Essentially this is your highlight reel where you literally write a paragraph about what you bring to the workplace.  Show your ambition and attitude through brief examples and try to provide a summary of any successes you’ve had throughout your career. 

Work Experience

This is without doubt the most important part of a Retail CV. It is the first thing any employer looks for on a Retail CV so there are a few key things to remember.

Make sure your work experience is on the 1st page of your CV so it is easy to find. Ensure your work history is in chronological order i.e. ensure your most recent experience comes first and use bold, italics or underlining to clearly show:

  • Company
  • Job Title
  • Employment dates

This is all to ensure that potential employers can see very quickly if you are the type of candidate they want and it’ll encourage them to then read your whole CV.  Work Experience is known as the “Hot Part” of any CV so make sure yours stands out. 


A lot of CVs I see provide a list of skills that candidates have, this is fine to include provided it is done correctly.  My advice would be to put this in bullet point form and list skills that are relevant to retail i.e. staff training, merchandising, goal orientated, achieving KPI’s etc. 


There is a perception that education isn’t as important for a Retail CV as it would be for a CV in a different sector, this is completely untrue.  Employers today want to see that people have a strong educational background, this helps them to determine if the candidate is someone who could progress within their company.   
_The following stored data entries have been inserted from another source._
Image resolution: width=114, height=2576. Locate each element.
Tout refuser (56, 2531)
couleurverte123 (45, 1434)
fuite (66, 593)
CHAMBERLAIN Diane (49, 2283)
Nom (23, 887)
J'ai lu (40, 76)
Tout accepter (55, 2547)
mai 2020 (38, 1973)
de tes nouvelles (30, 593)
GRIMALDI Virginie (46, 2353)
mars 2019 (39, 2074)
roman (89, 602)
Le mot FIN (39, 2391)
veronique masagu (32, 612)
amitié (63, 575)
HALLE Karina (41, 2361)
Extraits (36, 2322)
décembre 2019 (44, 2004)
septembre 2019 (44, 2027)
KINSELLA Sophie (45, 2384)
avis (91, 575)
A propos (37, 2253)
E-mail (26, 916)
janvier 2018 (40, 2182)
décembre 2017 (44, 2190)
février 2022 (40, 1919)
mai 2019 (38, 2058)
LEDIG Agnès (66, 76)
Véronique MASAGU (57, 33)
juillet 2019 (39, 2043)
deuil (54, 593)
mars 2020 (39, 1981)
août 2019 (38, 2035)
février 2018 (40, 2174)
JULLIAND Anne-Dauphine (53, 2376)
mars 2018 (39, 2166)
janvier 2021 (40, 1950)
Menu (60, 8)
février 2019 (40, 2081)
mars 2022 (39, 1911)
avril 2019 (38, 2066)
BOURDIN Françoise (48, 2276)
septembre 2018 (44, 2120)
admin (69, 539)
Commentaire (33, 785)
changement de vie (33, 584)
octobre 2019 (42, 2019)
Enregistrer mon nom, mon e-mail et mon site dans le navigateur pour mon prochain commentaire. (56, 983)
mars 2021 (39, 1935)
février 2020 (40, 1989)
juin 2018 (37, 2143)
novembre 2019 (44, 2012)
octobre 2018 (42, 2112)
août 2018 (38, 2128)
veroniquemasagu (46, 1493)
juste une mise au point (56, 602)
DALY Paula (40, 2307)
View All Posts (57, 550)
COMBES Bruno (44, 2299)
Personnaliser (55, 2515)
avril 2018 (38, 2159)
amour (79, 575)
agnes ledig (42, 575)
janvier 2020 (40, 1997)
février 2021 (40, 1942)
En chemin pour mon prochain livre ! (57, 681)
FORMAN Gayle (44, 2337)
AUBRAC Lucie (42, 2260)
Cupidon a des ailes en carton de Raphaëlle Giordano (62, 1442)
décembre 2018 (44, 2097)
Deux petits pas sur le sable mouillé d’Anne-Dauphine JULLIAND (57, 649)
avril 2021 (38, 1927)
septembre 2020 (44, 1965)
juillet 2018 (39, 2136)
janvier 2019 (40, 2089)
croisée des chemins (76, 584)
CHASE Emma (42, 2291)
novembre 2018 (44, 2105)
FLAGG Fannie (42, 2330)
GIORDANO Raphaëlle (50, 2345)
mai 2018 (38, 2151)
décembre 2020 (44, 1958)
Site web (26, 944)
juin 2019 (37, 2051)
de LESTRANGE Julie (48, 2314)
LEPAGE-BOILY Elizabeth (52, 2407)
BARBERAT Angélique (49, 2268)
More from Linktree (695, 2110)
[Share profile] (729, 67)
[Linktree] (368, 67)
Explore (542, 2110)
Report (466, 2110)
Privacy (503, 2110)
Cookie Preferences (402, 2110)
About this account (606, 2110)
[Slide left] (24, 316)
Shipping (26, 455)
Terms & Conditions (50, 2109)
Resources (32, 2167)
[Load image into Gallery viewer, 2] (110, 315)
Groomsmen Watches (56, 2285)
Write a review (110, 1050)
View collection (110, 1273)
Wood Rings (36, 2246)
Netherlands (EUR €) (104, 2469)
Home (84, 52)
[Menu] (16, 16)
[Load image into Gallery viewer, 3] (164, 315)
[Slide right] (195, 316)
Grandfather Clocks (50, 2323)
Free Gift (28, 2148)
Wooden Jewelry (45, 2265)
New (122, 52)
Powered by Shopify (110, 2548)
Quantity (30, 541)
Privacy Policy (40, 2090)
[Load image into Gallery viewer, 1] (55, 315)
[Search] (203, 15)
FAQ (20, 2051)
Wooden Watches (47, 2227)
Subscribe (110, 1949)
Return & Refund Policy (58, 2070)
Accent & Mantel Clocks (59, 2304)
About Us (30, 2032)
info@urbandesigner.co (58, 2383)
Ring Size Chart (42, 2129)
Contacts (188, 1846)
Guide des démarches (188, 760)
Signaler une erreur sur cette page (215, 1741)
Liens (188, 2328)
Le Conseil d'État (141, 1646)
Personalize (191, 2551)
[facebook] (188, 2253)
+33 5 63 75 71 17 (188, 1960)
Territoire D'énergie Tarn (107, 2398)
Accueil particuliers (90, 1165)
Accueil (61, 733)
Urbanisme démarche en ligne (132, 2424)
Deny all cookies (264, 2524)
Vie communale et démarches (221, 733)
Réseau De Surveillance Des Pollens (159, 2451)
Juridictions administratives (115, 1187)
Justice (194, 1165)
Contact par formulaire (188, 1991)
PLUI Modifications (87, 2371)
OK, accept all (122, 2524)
Include every course, institution and grade you have achieved regardless of what level it is at. Like the work experience section keep this in chronological order and if you have any Retail specific courses, such as a degree in retail management, be sure to highlight this. This is also the best place to include any other courses you may have completed throughout your employment such as Train the Trainer/First Aid/HACCP/Stock Management.

Your CV is your first point of contact with any potential employer so keep it concise and put your best foot forward. Give yourself the best opportunity of reaching the next step in your retail career by adapting your CV to suit retail employers by including the key elements outlined above.